Abrahamic faiths crack the door to deeper dialogue

When Yusuf Muwwakkil was invited to travel to Turkey last fall with a group of Jews, Christians, and Muslims, he says his first thought was, "Why go half way around the world to get to know each other, when we all live right here in Atlanta and don't do it?"

But in the current atmosphere of mistrust between faiths, the community leader at Al-Islam mosque decided he should try anything that might make things better. Now he calls the 10-day bus journey by 45 "pilgrims," 15 from each religion, one of the most important experiences of his life.

"When you see people strong in their faith willing to put their thoughts on the line and listen to others - even when the gloves come off - and then come out of that with strong relationships, it gives you hope," Mr. Muwwakkil says in a phone interview. "Hope makes good things possible." Back in Atlanta, group members now get together often - inviting one another to gatherings, holding forums, giving talks at schools.

Since Sept. 11, most Americans have become starkly aware of the great gaps in understanding and heightened tensions among Muslims, Christians, and Jews at home and abroad. Recognizing the need to build bridges and to strengthen moderate voices, many are experimenting with new forms of what some call "Abrahamic dialogue."

The imaginative Turkey trip, sponsored by the Faith Alliance of Metro Atlanta, put people in close proximity for an extended time. "I saw that about the third day, we went past tolerance and began to step into the area of appreciation, respect, and trust," Muwwakkil says.

Other initiatives have sprung directly from the bestseller by Bruce Feiler, "Abraham: A Journey to the Heart of Three Faiths." They see the patriarch Abraham, to whom all three faiths trace their roots, as a possible source for finding common ground and understanding.

Last fall, Mr. Feiler and his publisher encouraged the formation of "Abraham salons" around the country by offering discussion materials to interested groups. Some 500 requests poured in within two months from libraries, bookstores, individuals, and religious institutions, he says, and about 5,000 have downloaded the materials from a website.

"People are craving hope, and this is a concrete step," says Feiler. "The themes of religion and violence and interfaith relations have only deepened in the past two years. There's a lot of hostility and mistrust, but also a sense among those interested that failure is not an option."

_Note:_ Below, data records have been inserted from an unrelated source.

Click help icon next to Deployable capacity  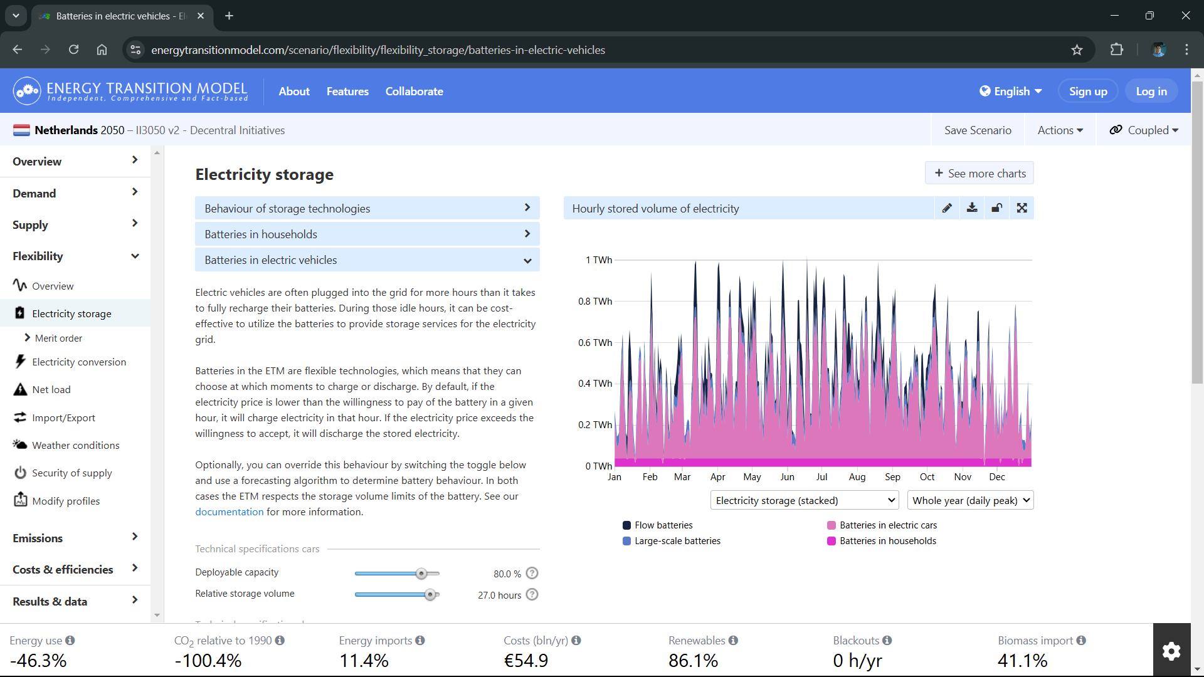532,573
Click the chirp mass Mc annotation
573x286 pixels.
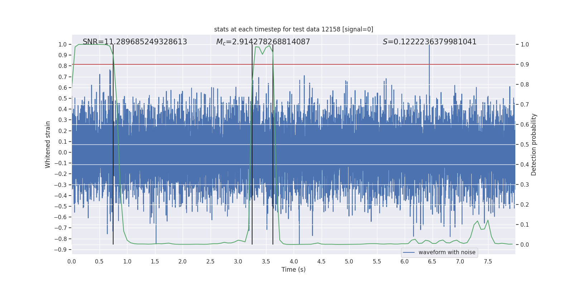263,42
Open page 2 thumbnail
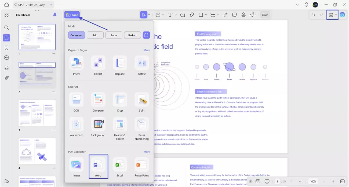The width and height of the screenshot is (349, 187). tap(37, 75)
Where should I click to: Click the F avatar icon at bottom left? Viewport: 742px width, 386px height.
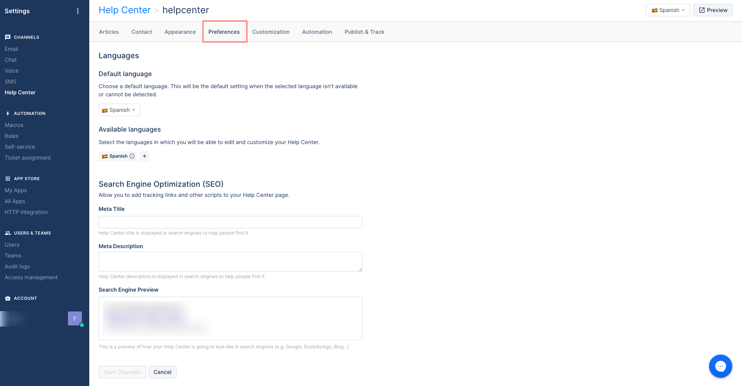[75, 318]
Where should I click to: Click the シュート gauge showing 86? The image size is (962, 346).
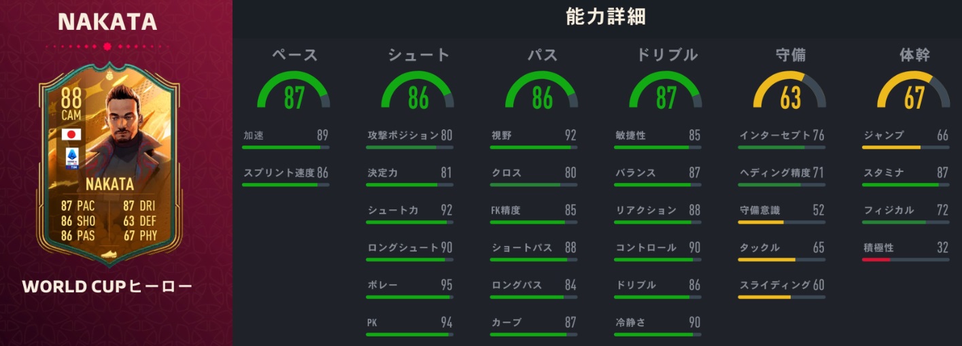point(417,92)
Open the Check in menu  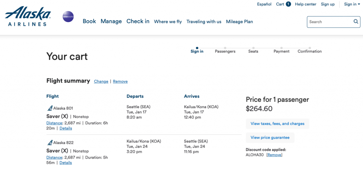138,21
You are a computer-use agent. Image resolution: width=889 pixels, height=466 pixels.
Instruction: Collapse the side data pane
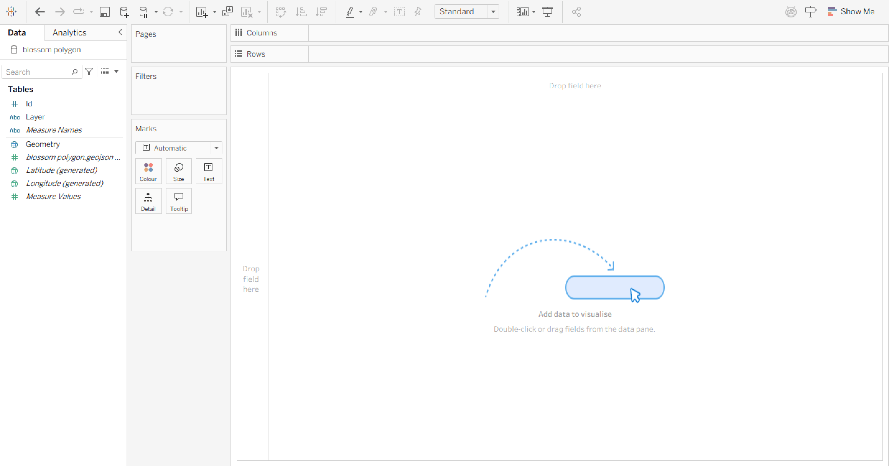coord(120,32)
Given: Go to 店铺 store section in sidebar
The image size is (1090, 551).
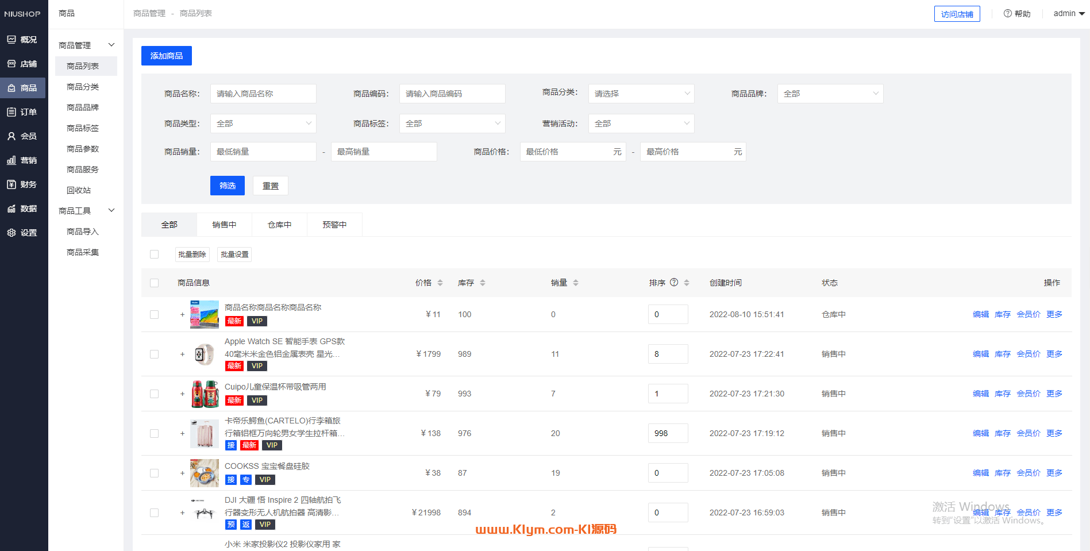Looking at the screenshot, I should (11, 64).
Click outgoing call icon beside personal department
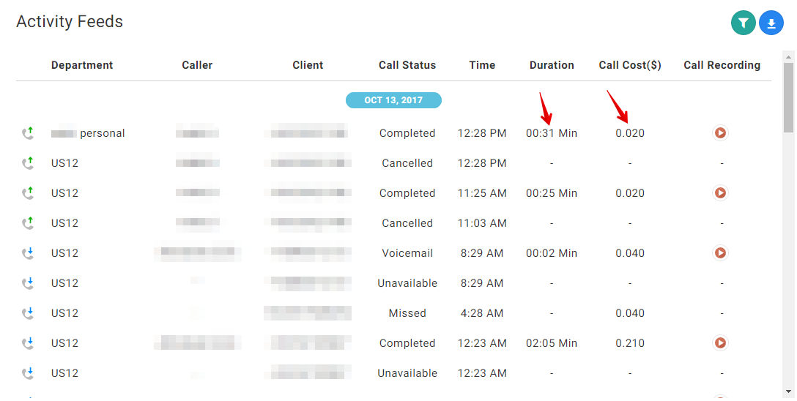 click(x=28, y=133)
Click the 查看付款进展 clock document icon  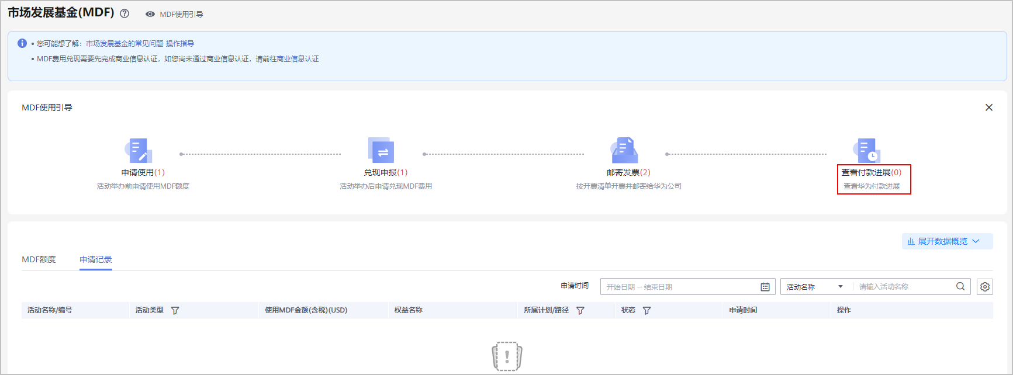coord(867,151)
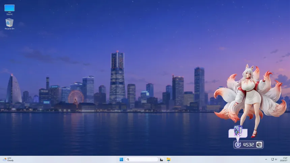Open File Explorer from the taskbar
Viewport: 290px width, 163px height.
pos(169,160)
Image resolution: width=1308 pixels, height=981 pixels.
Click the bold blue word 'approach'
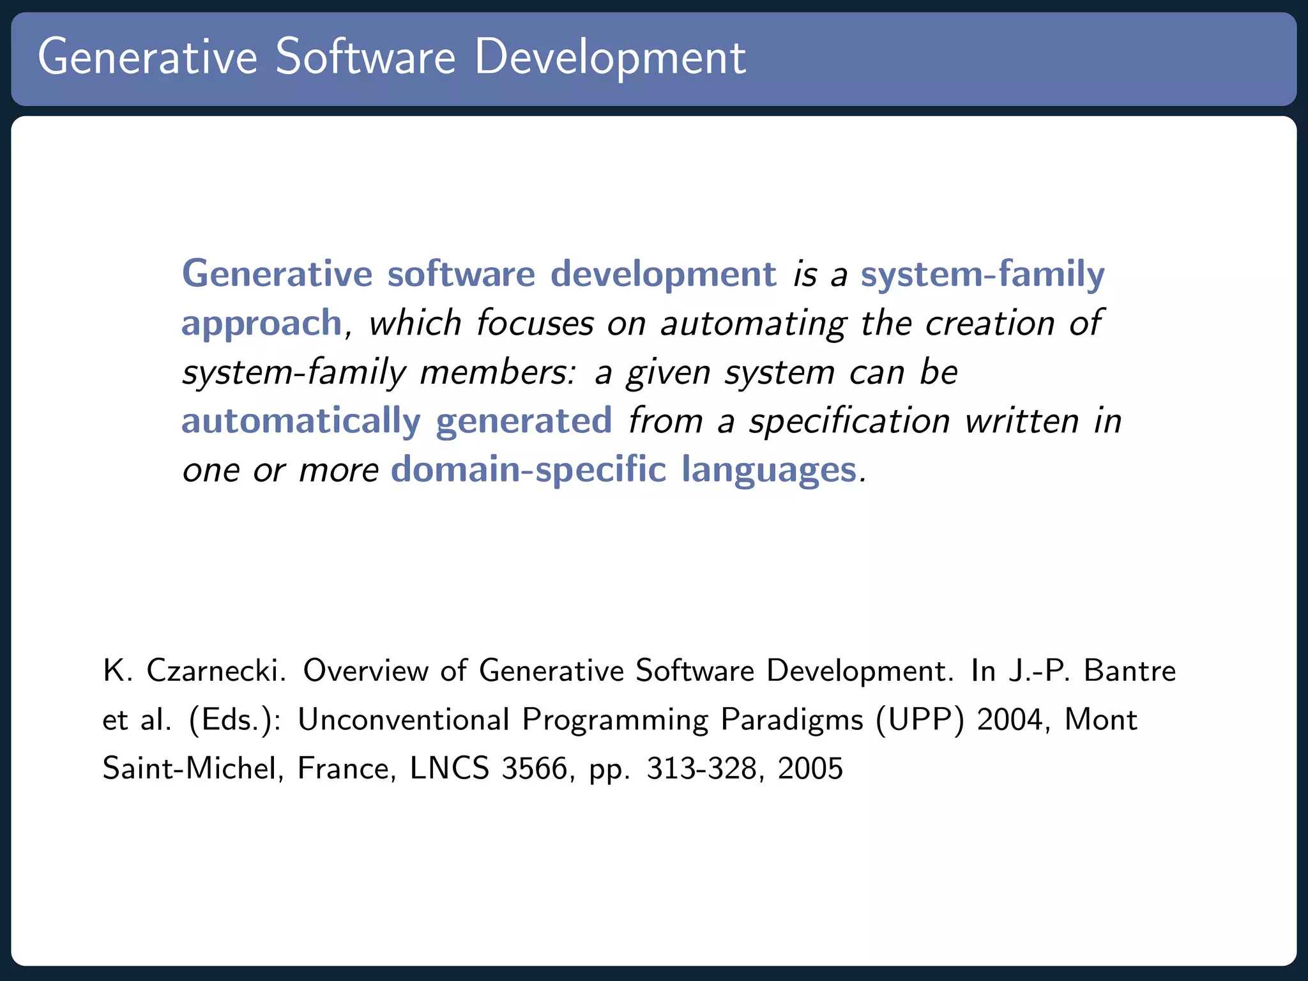point(262,323)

Rabbi Bruce Lustig of Washington Hebrew Congregation in the District of Columbia held an Abraham Summit last October, and says some ongoing groups meet as a result. They've also held an interfaith seder, and are planning an Abraham gathering for students in the fall. "The post-9/11 response," Rabbi Lustig says, "has intensified the need to make sure a moderate voice is heard in all faiths - Jewish, Christian, and Muslim. We can't allow the voice of extremists to be what's in people's minds."

Kareem Adeeb, an engineer in Fairfield, Conn., has joined in several Abraham salons sponsored by the Interfaith Council of Fairfield County. "We all need to emphasize spirituality and the one God," he says. "We need to recognize that diversity should not be a case for enmity. A verse in the Koran says that if God had wished, he could have made us all the same."

At the same time, the heightened violence in the Middle East has also taken its toll on interfaith communication in the US. Muslim and Jewish communities in the Los Angeles area, for example, had a well-developed dialogue going on. Yet, according to Leila Al-Marayati of the Muslim Women's League, it has disintegrated to such a degree that people "can't even admit there needs to be a dialogue." She spoke at Harvard University last month on a panel of women leaders, Jewish and Muslim, concerned with the lack of civil discourse.

Interfaith dialogue is needed to humanize the other groups and to counter hate-mongering, the women agreed.

Robert Leikind, president of the Anti-Defamation League (ADL) in Boston, recalls the suggestion by the American Islamic Congress last February to hold a memorial service for Daniel Pearl, the journalist killed by terrorists in Pakistan. He was particularly moved, he says, when an imam arrived at the service wearing a Jewish kippa, and said, "Tonight, I am Jew."

ADL recently invited Akbar Ahmed, professor of Islamic studies at American University, to speak on the potential for Abrahamic dialogue to promote coexistence. Among many examples to build on, Dr. Ahmed pointed to the five daily prayers, in which Muslims bless Abraham and the descendants of Abraham - which includes Jews. His talk led, Leikind says, to a meeting with local Muslims. ADL also plans an Interfaith Youth Leadership Camp in Maine this summer.

In Portland, Ore., the Center for Spiritual Development at Trinity Episcopal Cathedral had such a response to its Abraham talks that it joined with religious leaders and area universities to create a two-year program called the Abraham Initiative. It will offer evening classes, workshops, talks, and retreats on the sacred texts, art, history, and practices of the three traditions.

The key for many is to form ongoing relationships that build trust between communities. "I believe in a slow progression, and am interested in people who will be there for the long haul," Lustig says.

That is what the Turkey trip did for Muwwakkil. "This world can make you cynical very rapidly," he says. "But this experience enhances something the world needs most right now - hope."